• Extrait
════════════════
Le voyage étant considéré par le voyageur comme un apprentissage perpétuel, récidiver n’est plus tant en ce cas une répétition que la poursuite pédagogique d’un idéal inscrite dans la continuité indéfinie d’une expérience d’initiation. Voyager, dans tous les cas, c’est apprendre ; et l’on n’a jamais fini de s’instruire au fil d’un voyage dès lors moins recommencé que poursuivi, sans cesse augmenté et somme toute continué… Comme disait Montaigne, « le monde est un livre suffisant » et voyager, c’est en quelque manière, de voyage en voyage, comme un chapitre après un autre.

2 La collection


Didactique ou mystique, d’origine humaniste ou religieuse, scientifique, esthétique ou missionnaire, possiblement altruiste ou thérapeutique, 
cet usage initiatique du voyage connaît toutefois un dévoiement quantitatif. Il voit alors l’envie d’apprendre se muer en désir de compilation, si bien que l’enjeu pédagogique se trouve supplanté par un jeu sériel qu’alimente un fantasme d’accumulation et que traduit une frénésie de la quantité.


3 L’addiction


Cette fois l’on est pour de bon dans la récidive, sous sa forme la plus pure. Ici le voyageur veut retrouver le plaisir perdu. La comparaison avec le drogué s’impose, qui recherche avec opiniâtreté dans la reproduction d’une expérience ce qu’il a déjà éprouvé dans une précédente, identique. Après le voyage continué par l’initiation et le voyage additionné par la collection, l’on est cette fois dans le voyage réitéré pour de bon par la reproduction, selon un fantasme de reconstitution qui génère des habitudes immuables, une fidélité indétournable, cette rigidité étant portée par un impératif catégorique de prévision fixant la répétition de tout – du lieu, des jours, des itinéraires, des étapes, des séjours, des activités, des protagonistes, etc.
════════════════
• Consigne A
Recopiez le passage de l'extrait sur le voyage, en commençant à "Cette fois l’on" et en terminant à "des protagonistes, etc.".
Cet extrait n'a aucun lien avec les lignes de données.

• Données fournies
════════════════
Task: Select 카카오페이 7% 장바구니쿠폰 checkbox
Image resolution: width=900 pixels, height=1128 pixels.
════════════════
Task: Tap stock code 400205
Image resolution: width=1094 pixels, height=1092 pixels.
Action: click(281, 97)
════════════════
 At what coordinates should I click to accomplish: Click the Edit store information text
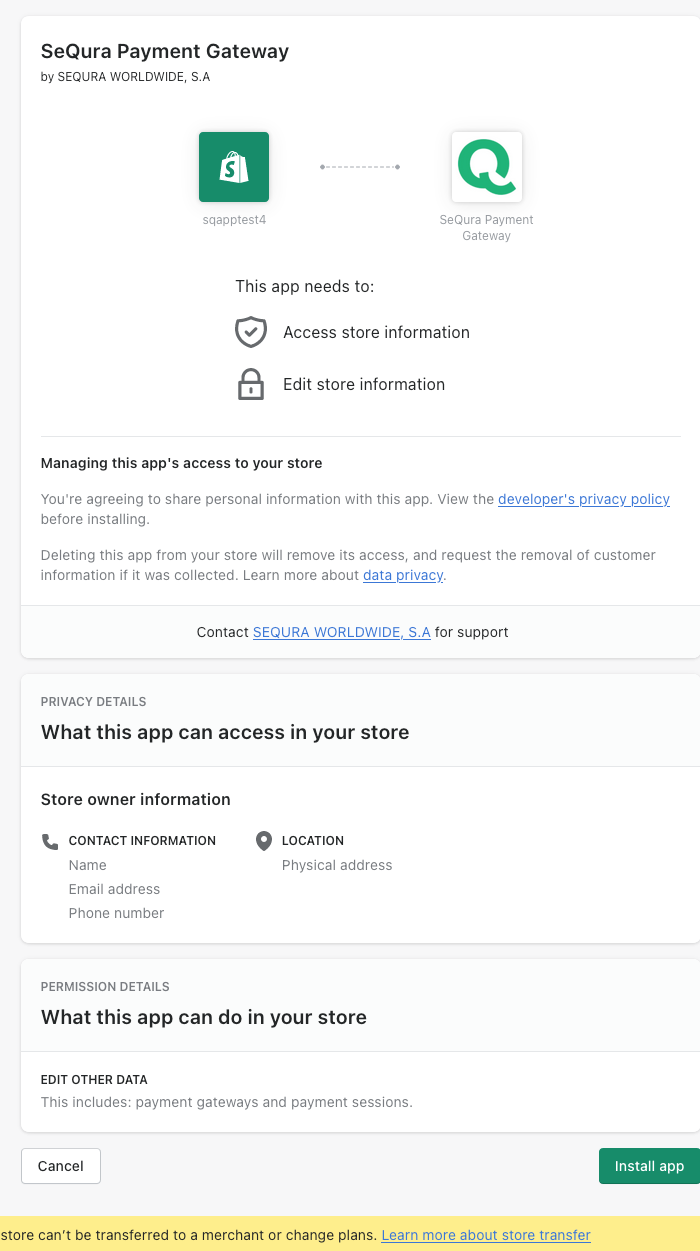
════════════════
• Consigne B
Réécrivez en tableau Markdown les lignes de données, en commençant à celle qui contient "Task: Select 카카오페이 7% 장바구니쿠폰 checkbox" et en terminant à celle qui contient "Image resolution: width=900", sans les lignes vides. Mettez le numéro dans une colonne Numéro et la ligne dans une colonne Contenu.

• Réponse complète A
Cette fois l’on est pour de bon dans la récidive, sous sa forme la plus pure. Ici le voyageur veut retrouver le plaisir perdu. La comparaison avec le drogué s’impose, qui recherche avec opiniâtreté dans la reproduction d’une expérience ce qu’il a déjà éprouvé dans une précédente, identique. Après le voyage continué par l’initiation et le voyage additionné par la collection, l’on est cette fois dans le voyage réitéré pour de bon par la reproduction, selon un fantasme de reconstitution qui génère des habitudes immuables, une fidélité indétournable, cette rigidité étant portée par un impératif catégorique de prévision fixant la répétition de tout – du lieu, des jours, des itinéraires, des étapes, des séjours, des activités, des protagonistes, etc.

• Réponse complète B
| Numéro | Contenu |
|---|---|
| 1 | Task: Select 카카오페이 7% 장바구니쿠폰 checkbox |
| 2 | Image resolution: width=900 pixels, height=1128 pixels. |